Looking at these two links, there is a bit of contradiction.

you might want to combine PCA with OHE

vs.

PCA does not make sense after one hot encoding

And I thought that the second link makes sense, but that's mostly because the data is synthetically random with an unreal distribution.

What are some methods for reducing dimensions for categorical covariates?

JohnMount · March 22, 2022, 9:35pm

My group supports a package that helps build low dimensional representations of categorical variables in the case of supervised machine learning here: CRAN - Package vtreat (intro here: README ).

pathos · April 6, 2022, 9:17am

Thanks, I'm getting around to looking into it and it seems interesting.

So let's say there are 100 categorical predictors, and vtreat reduces it to 10 predictors. How would its performance change when predicting the y? Looking at the Readme here, I couldn't really find benchmarks on, for example, computation efficiency, consistency, etc. From a UMAP paper, it makes a comparison of consistency for 10% of sample size vs. full data set (on page 35).

I see that there is a video lecture on it, but I could not find a screencast of example coding for categorical dimensional reduction. Do you happen to know one?
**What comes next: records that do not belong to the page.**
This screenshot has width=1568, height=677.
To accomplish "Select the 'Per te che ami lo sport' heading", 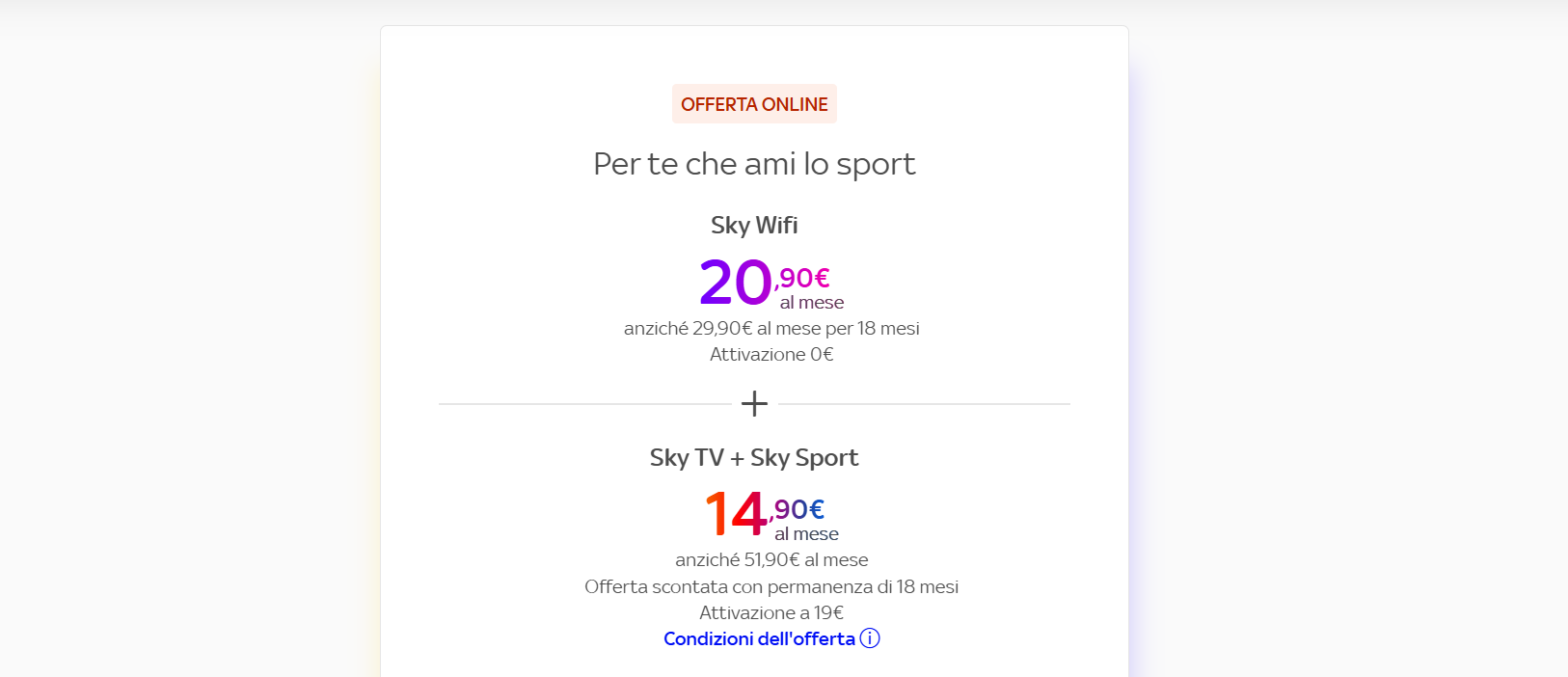I will pos(754,164).
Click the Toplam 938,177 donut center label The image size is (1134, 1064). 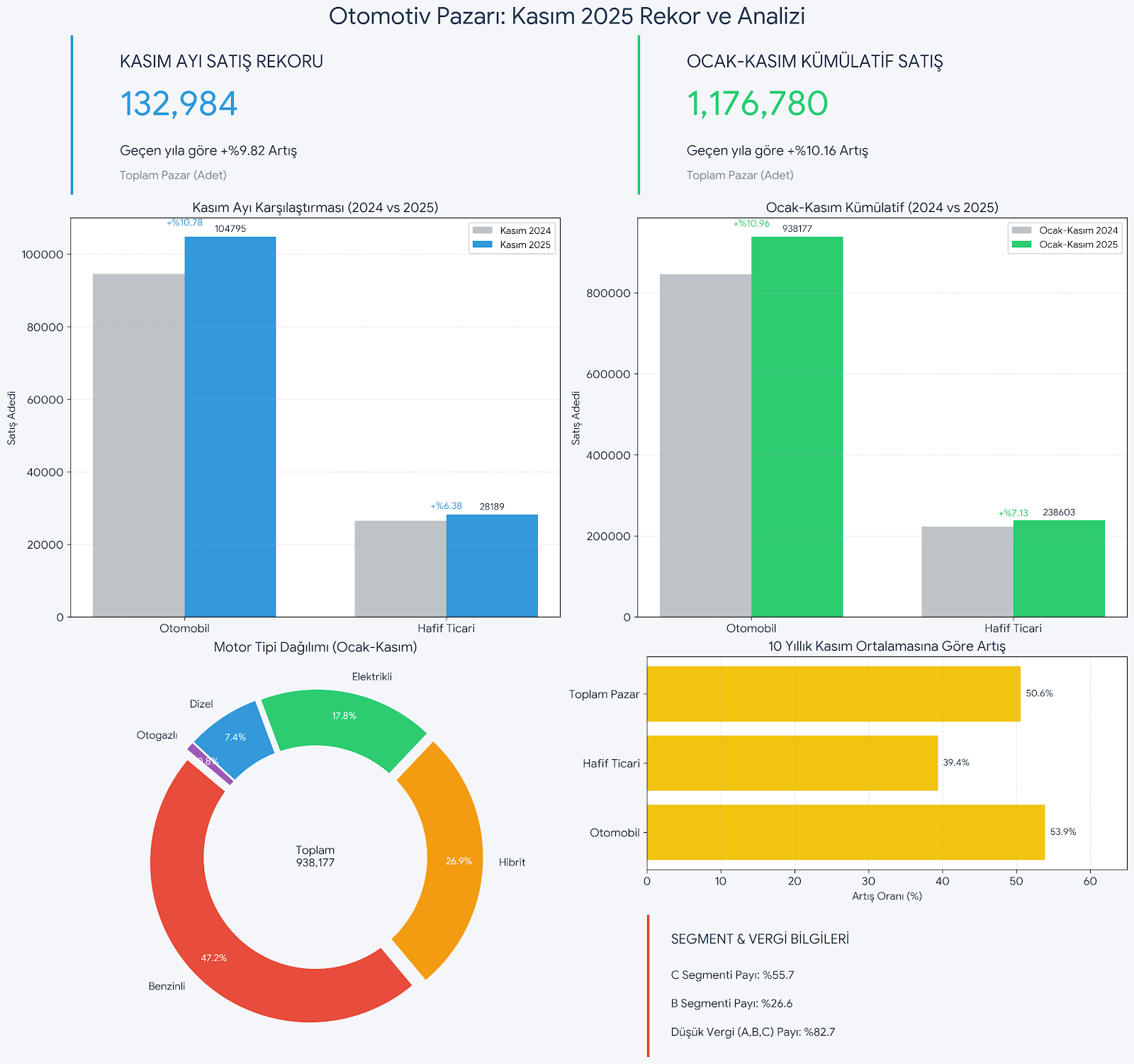pyautogui.click(x=315, y=856)
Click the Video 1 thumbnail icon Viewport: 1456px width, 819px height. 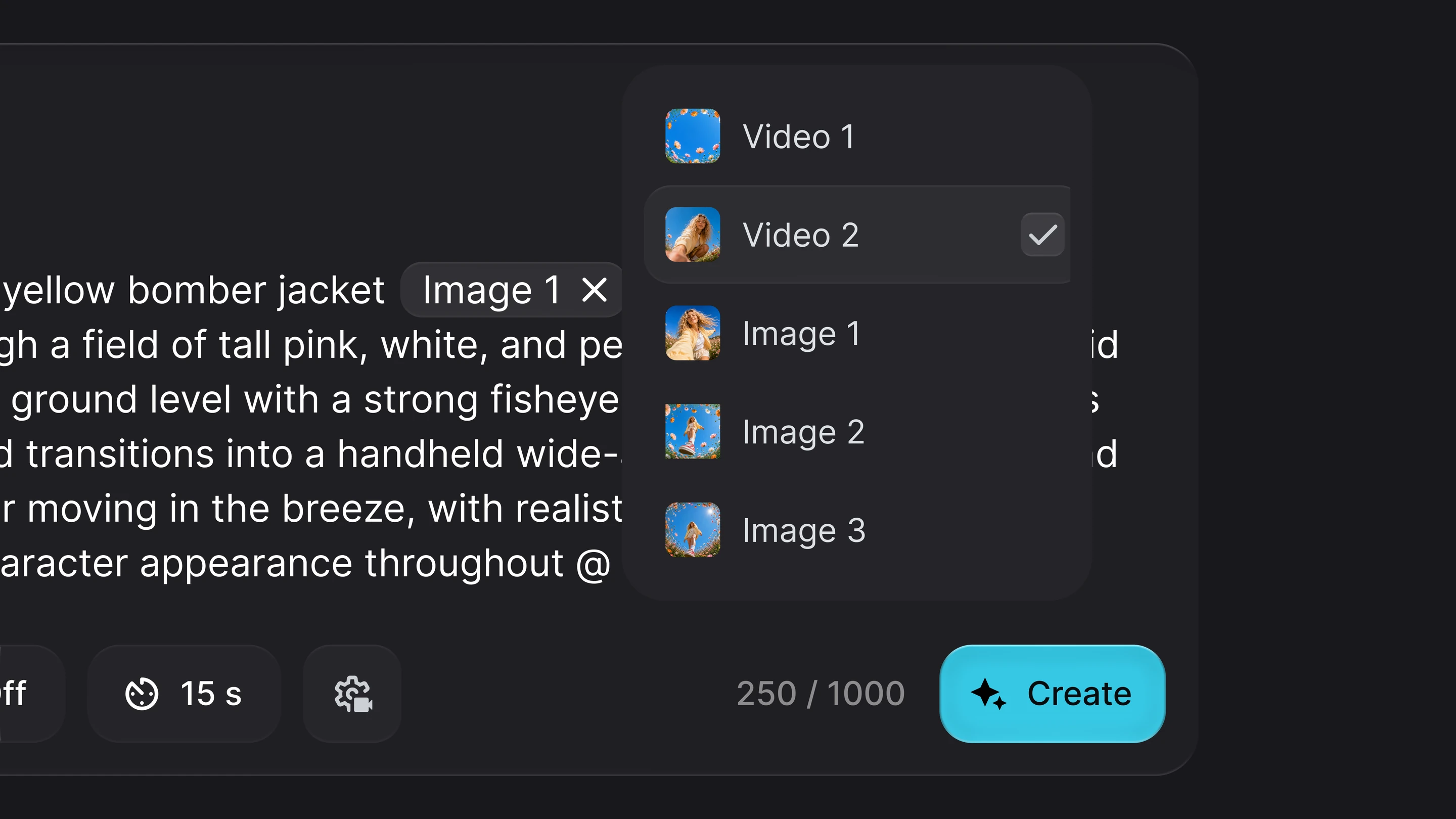[693, 136]
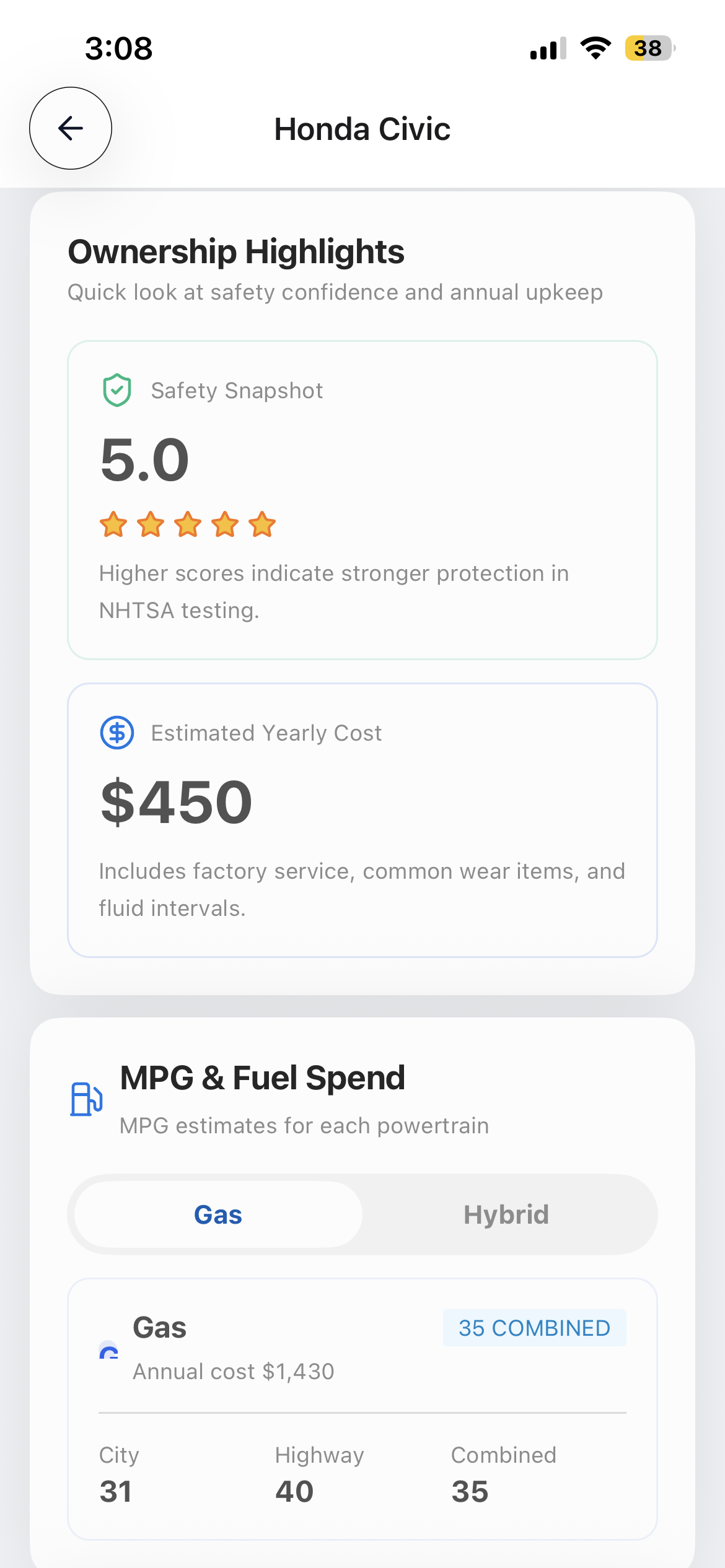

JohnMount · April 6, 2022, 3:35pm

vtreat is designed to treat each categorical variable individually- coding each to a small number of columns instead of exploding to a huge number of indicators. The joint dimension reduction of these produced columns are not part of the scope of vtreat, and left to other tools. A longer discussion of vtreat with measured performance on some examples can be found here: [1611.09477] vtreat: a data.frame Processor for Predictive Modeling .

hnagaty · April 12, 2022, 7:23am

You can have a look at the methods implemented in FactoMineR. They have a book, a bunch of YouTube videos and an online MOOC. I'm currently attending the MOOC and find it very useful.